The DARPA Twitter Bot Challenge

1 minute read

Subrahmanian, V. S., A. Azaria, S. Durst, V. Kagan, A. Galstyan, K. Lerman, L. Zhu, E. Ferrara, A. Flammini, and F. Menczer. The DARPA Twitter Bot Challenge. Computer 49, no. 6 (June 2016): 38—46. doi:10.1109/MC.2016.183.

Introduction

According to Twitter's SEC filing approximately 8.5% of all Twitter users are bots such as (i) spambots, (ii) paybots (i.e. bots that copy content from respected sources and paste it into micro URLs that pay the bot's creator for redirecting traffic to their sites), and (iii) influence bots (i.e. bots that try to shape discussions in accordance to a certain agenda).

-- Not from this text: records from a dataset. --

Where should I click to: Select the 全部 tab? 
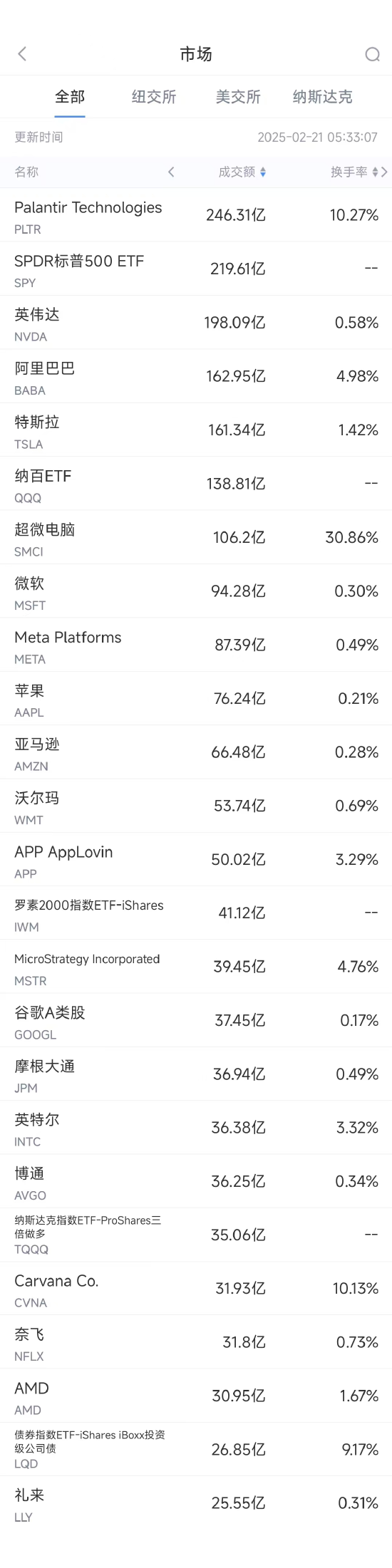pyautogui.click(x=70, y=97)
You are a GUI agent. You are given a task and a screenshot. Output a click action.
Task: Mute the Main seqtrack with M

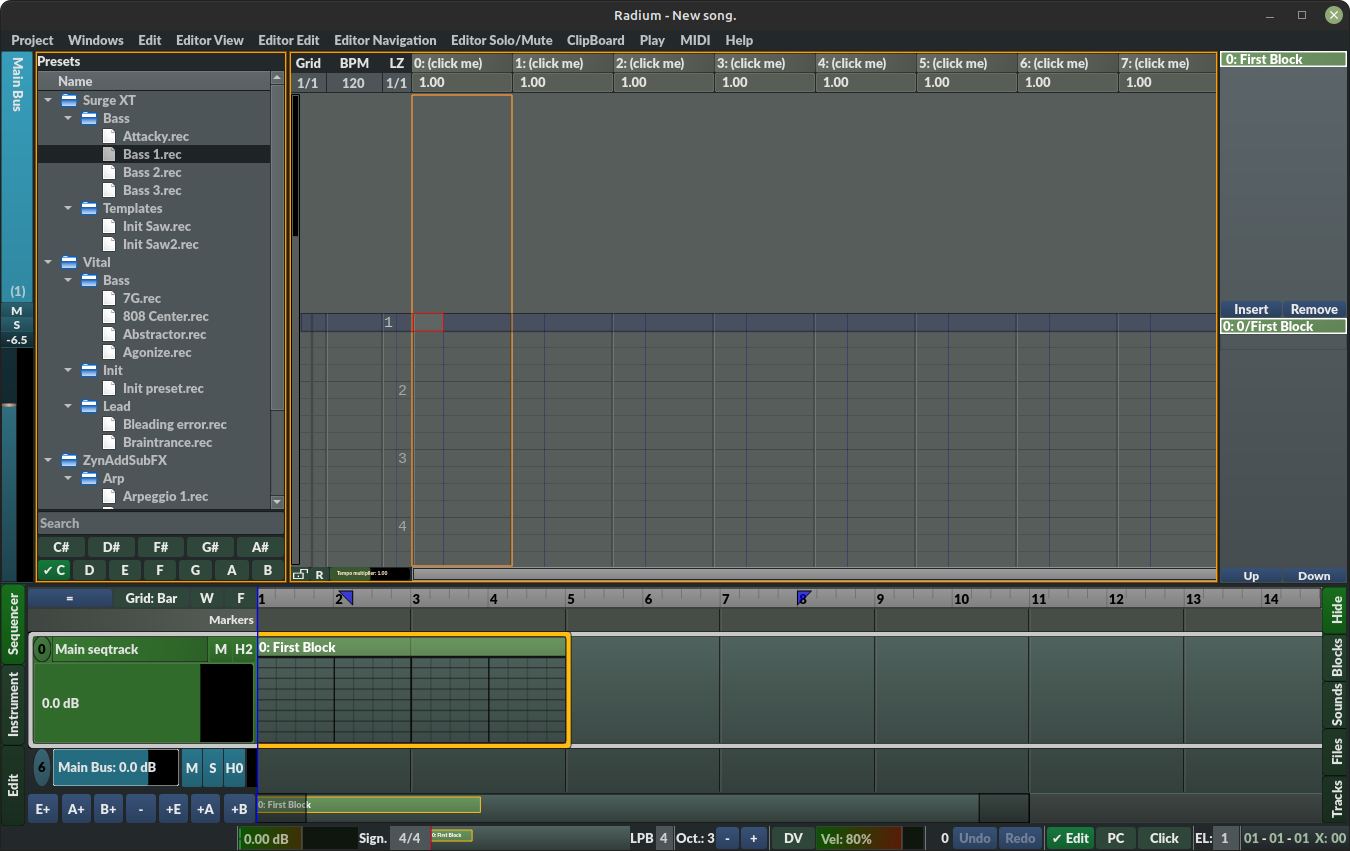pyautogui.click(x=221, y=649)
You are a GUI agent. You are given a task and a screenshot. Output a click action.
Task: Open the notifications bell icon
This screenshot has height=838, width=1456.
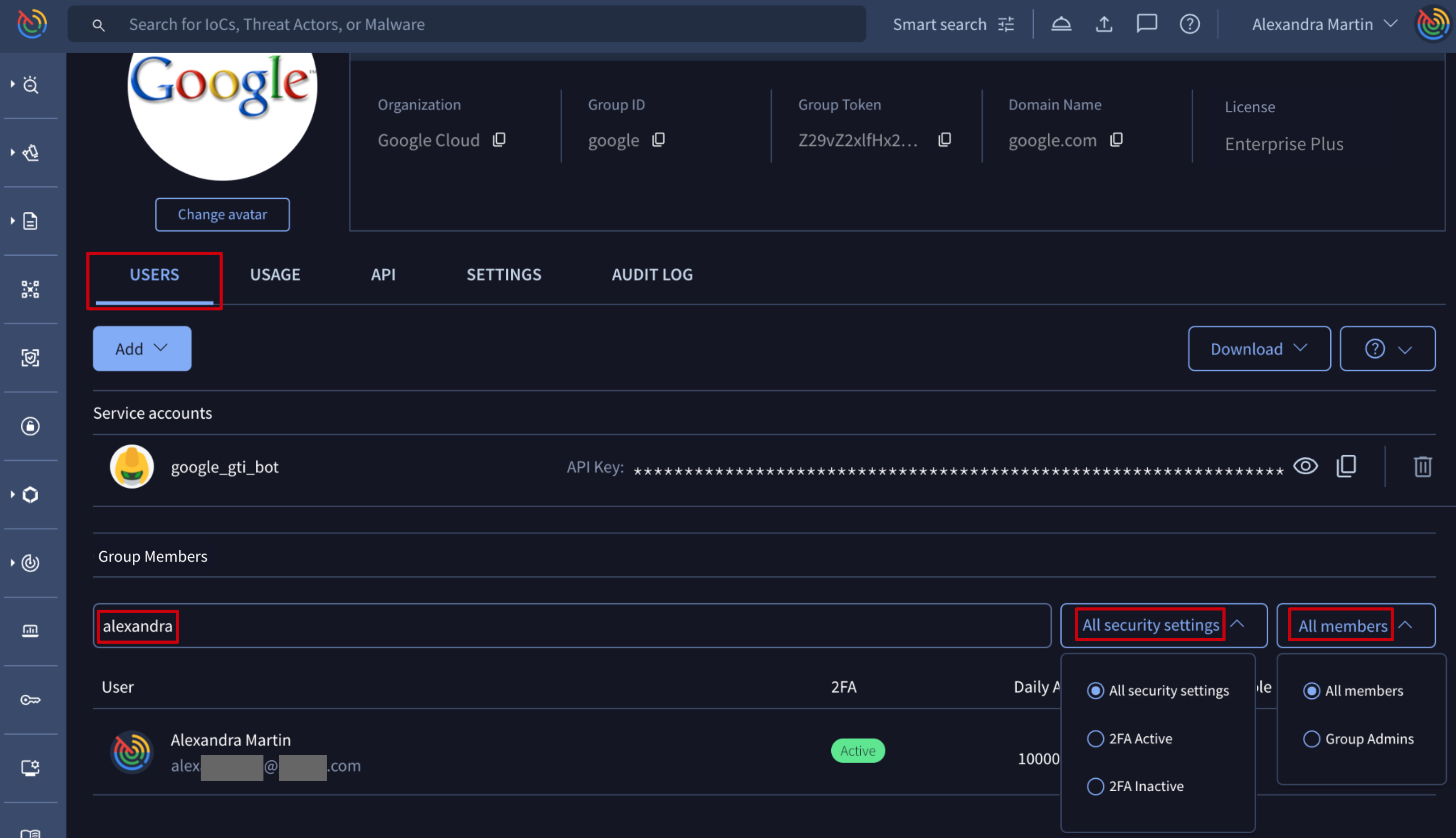click(x=1061, y=24)
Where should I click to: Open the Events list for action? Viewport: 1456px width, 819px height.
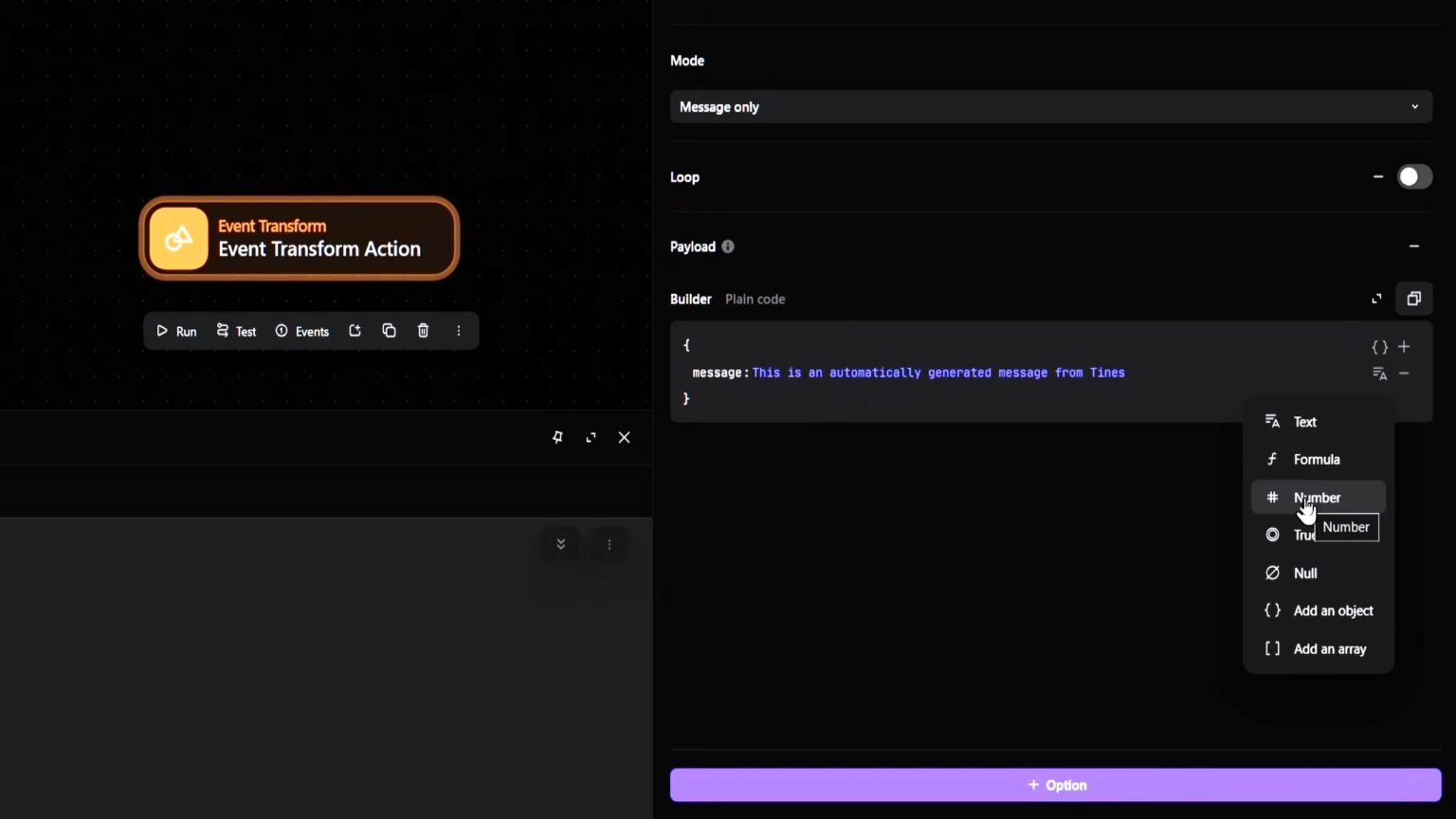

Research has shown that such bots have a surprisingly large influence, triggering a competition by DARPA's Social Media in Strategic Communication program for identifying influence bots that promote pro-vaccination on Twitter discussions based on a synthetic data set comprising over 7000 Twitter profiles, > 4 million tweets and weekly snapshots of the Twitter network that capture changes to profiles and a user's followers.

Approach

The teams considered different features for identifying bots including

  1. Tweet syntax (i.e. syntax that indicates the use of natural language generation programs, etc.)
  2. Tweet semantics (number of posts related to that topic, sentiment, consistency, etc.)
  3. Temporal behavior features (variance in sentiment, durance of sessions, average number of Tweets)
  4. Network features (deviation of user sentiment scores from followers and followees, centrality, etc.)
The overall procedure for detecting bots contained the following steps:

  1. identify an initial set of bots based on the features mentioned above
  2. use cluster, outliers and network analysis to locate further bots
  3. once a large enough number of bots has been found, apply standard machine learning methods to identify the remaining bots.
Machine learning couldn't be applied at an earlier stage since not enough training data has been available. In addition, all teams used semi-supervised approaches - i.e. machines would identify potential bots that are than confirmed (or rejected) by human experts.